Ad Widget

Collapse

failed: first network error

Collapse
X
 
  • Time
  • Show
Clear All
new posts
  • bouivgre
    Junior Member
    • Dec 2011
    • 7

    #1

    failed: first network error

    Hello,

    First of all, here is my configuration : Zabbix 1.9.8 on debian squeeze with mysql.
    I have deployed a windows agent on a Windows 2008 Server and I am monitoring several parameters with it (CPU, memory, network, services ...).
    I have recently add personnal check with the UserParameter option in the zabbix_agentd.conf (about 20 new check).
    Those check only try to use "type" command to read some text files.
    "UserParameter=kpi-histo,type c:\zabbix\scripts\KPI-histo.txt"

    My problem is when I try to add all my items, at least 3 or 4 items won't check themselves. I have this kind of error on my server side :
    16212:20120119:082845.734 Zabbix agent item [kpi-histo] on host [******] failed: first network error, wait for 15 seconds
    I have tried to delete the item and create the exact same item with same properties and it worked, but another item will "crash" and won't be avaialable. I have set the timeout option (agent side) to 30 and the StartAgents to 10 to make sure I have enough agents to handle those new checks.

    But I still got the probem, I have put flexible intervale to stop checking from 00:00 to 03:00 and some checks come on error after 03:00.

    I am probably missing something but I don't know what. Maybe someone got the same problem ?

    Thanks for your help.
    Last edited by bouivgre; 19-01-2012, 11:16.
  • mbrijun
    Member
    • Mar 2006
    • 63

    #2
    How does your Queue look like under "Administration > Queue"? Are there many items that have not been updated for 5 or 10 minutes?

    Comment

    • bouivgre
      Junior Member
      • Dec 2011
      • 7

      #3
      I have 7 items in my queue between 5 and 10 min.

      Comment

      • mbrijun
        Member
        • Mar 2006
        • 63

        #4
        Perhaps you could work around the problem by rolling all these checks into one bigger check and writing a custom script to handle it. Then you could simply call this custom script from the Zabbix server and get the result. As long as the result comes back within the TIMEOUT period as set in zabbix_server.conf, you should be OK. If it takes more than TIMEOUT, you can either adjust the timeout, or use zabbix_sender to submit the results back to the server.

        Comment

        • bouivgre
          Junior Member
          • Dec 2011
          • 7

          #5
          I don't think I can handle it with on big script because each item give me an information about some different stuff so I need each items.
          I am not sure why I can get it working some times and the day after it just don't want to work. I think there is a parameter somewhere to define how much items check can handle the agent.

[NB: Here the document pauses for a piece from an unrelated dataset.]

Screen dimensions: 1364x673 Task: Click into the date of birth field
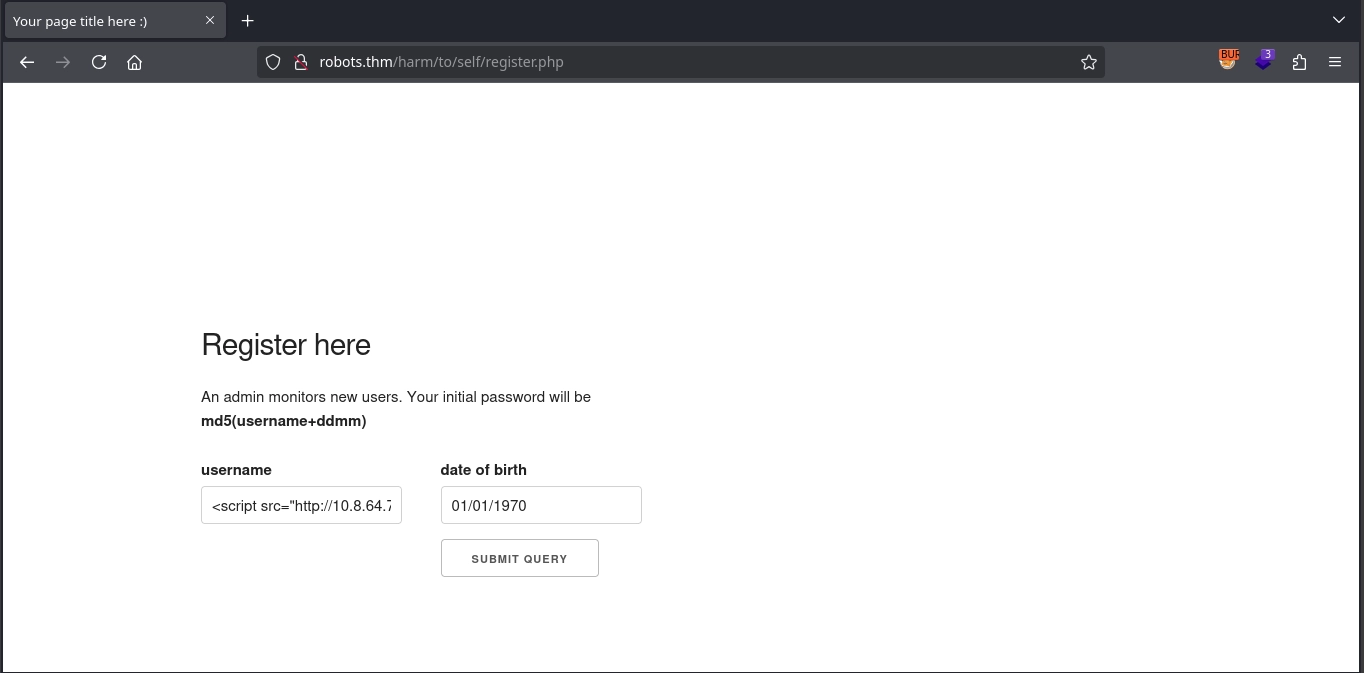point(541,505)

I have learned that each poller can handle 350 request, I am really far away of this number.
          My checks are every minutes, I have tried to make them at different time (like 55 sec, 65 sec ...) but same issue.

          Comment

          • mbrijun
            Member
            • Mar 2006
            • 63

            #6
            Maybe you are polling too frequently? Does it really have to be every minute or so? Perhaps 3-5 mins will be enough?

            Comment

            • bouivgre
              Junior Member
              • Dec 2011
              • 7

              #7
              I have tried to put a 5 min timer but I have the same issue. For exemple I have a checked that pulled every 10 sec yesterday (I have tested a quick check to see if it is working aswell), and today, since 3am, no check.
              I don't think it's really a problem of too many checks.

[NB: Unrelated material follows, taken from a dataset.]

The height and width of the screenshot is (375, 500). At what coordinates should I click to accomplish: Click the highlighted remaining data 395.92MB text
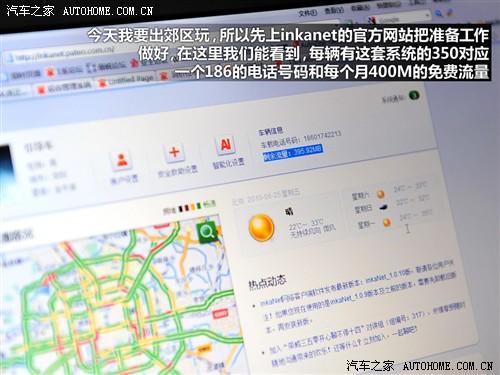click(x=292, y=153)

              I just have the message below since this morning. It was working fine yesterday.

              Zabbix agent item [kpi-histo] on host [******] failed: another network error, wait for 15 seconds

              Comment

              • mbrijun
                Member
                • Mar 2006
                • 63

                #8
                you can manually test a key. Telnet to the agent from the server and type in the key:

                Code:
                telnet ip_of_agent 10050
                
                kpi-histo
                Last edited by mbrijun; 19-01-2012, 16:30.

                Comment

                • bouivgre
                  Junior Member
                  • Dec 2011
                  • 7

                  #9
                  The key is working properly. But the item fail to reach the key on day and can the other day.

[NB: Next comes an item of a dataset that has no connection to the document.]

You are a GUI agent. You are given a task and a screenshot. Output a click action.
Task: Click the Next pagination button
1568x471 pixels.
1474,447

                  Here is an example of my latest data for an item check every 60 seconds.

                  [2012.Jan.20 09:25:19] *****
                  [2012.Jan.20 08:14:19] *****
                  [2012.Jan.20 03:27:24] *****
                  Last edited by bouivgre; 20-01-2012, 10:56.

                  Comment

                  • mortenkallesoee
                    Junior Member
                    • Jul 2012
                    • 2

                    #10
                    Did you find a solution for this?
                    i am seeing the same thing, zabbix_get is working fine, (it can return hostname, and its the hostname i expected to see)
                    Ping is ok.
                    telnet to agent on 10050 is ok, from agent to server on 10051, is ok

                    tcp traffic looks fair (have not debugged this, since no indication on a connectivity problem)

                    Comment

                    • mortenkallesoee
                      Junior Member
                      • Jul 2012
                      • 2

                      #11
                      a-ha
                      i solved my problem

                      i restrated the zabbix server.
                      my guess is that it had a cached hostname for my host, and maybe it had gotten it from NSCD.
                      (yes, i had recreated the server in AWS)

                      Comment

                      • churari
                        Junior Member
                        • Feb 2012
                        • 7

                        #12
                        Fix

                        In case this helps anyone. I fixed this as well. I was first getting the ZBX_UNSUPPORTED error due to timeout. I updated the timeout on my agent config to 25 seconds (I am using modems with very slow connection speeds). That *almost* fixed it. The item was then reporting as green, but no data was showing up. I then updated my /etc/zabbix/zabbix_server.conf file timeout parameter to match the agent and restarted the server. This fixed my issue.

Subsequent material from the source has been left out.